The cost of using big language models on cloud services is sparking interest in smaller models to harness generative AI for business.
The big language models found on AWS, Google Cloud, and Microsoft Azure can handle a wide array of tasks like writing code, predicting protein structures, and answering a multitude of questions. The capabilities are impressive, but handling these massive models with hundreds of billions of parameters can be pricey. Enterprises are wondering if training a smaller language model (SLM) to power a customer service chatbot, for example, is a more cost-effective approach.
Our favorite customer quote is that generalized intelligence might be great, but I don’t need my point-of-sale system to recite French poetry. This comment was made by Devvret Rishi, Chief Product Officer at Predibase, which provides tools for training SLMs.

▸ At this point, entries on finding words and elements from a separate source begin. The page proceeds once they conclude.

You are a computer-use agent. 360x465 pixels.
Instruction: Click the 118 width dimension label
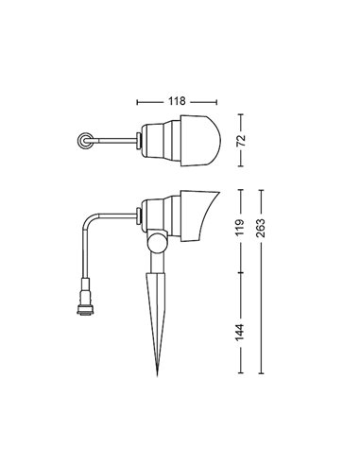(177, 101)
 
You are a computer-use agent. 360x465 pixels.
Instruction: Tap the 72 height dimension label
(241, 141)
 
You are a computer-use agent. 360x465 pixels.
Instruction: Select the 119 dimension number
(240, 228)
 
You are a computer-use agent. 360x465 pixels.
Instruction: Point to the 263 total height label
(261, 228)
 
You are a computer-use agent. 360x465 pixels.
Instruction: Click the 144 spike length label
(240, 332)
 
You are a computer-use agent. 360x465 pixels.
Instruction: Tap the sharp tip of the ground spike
(157, 375)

There’s been a recent rise in enterprise clients exploring SLMs to lower the cost of inference, which is the process of training a GenAI model to produce valuable responses to natural language queries.
Enterprises are now looking into models with 500 million to 20 billion parameters, as they are more price efficient. While SLMs may not be as versatile as their larger counterparts, they show potential as a more affordable alternative when focused on specific tasks.
Small models with concentrated capacity on a specific target task are likely to show improved performance, according to researchers at the University of Edinburgh and the Allen Institute for AI.
SLMs have piqued the interest of mainstream enterprise vendors like Microsoft, which recently introduced Phi-2, a 2.7-billion-parameter SLM that outperforms larger models.
Open source SLMs also offer access to the models’ inner workings, allowing users to access weights that reveal how the models craft their responses. This access is critical for many organizations concerned about discriminatory biases and data governance.
However, there are also security concerns with open-source technology, prompting enterprises to assess options carefully. But as the open-source SLMs mature, we’re likely to see more deployment of GenAI in the coming year.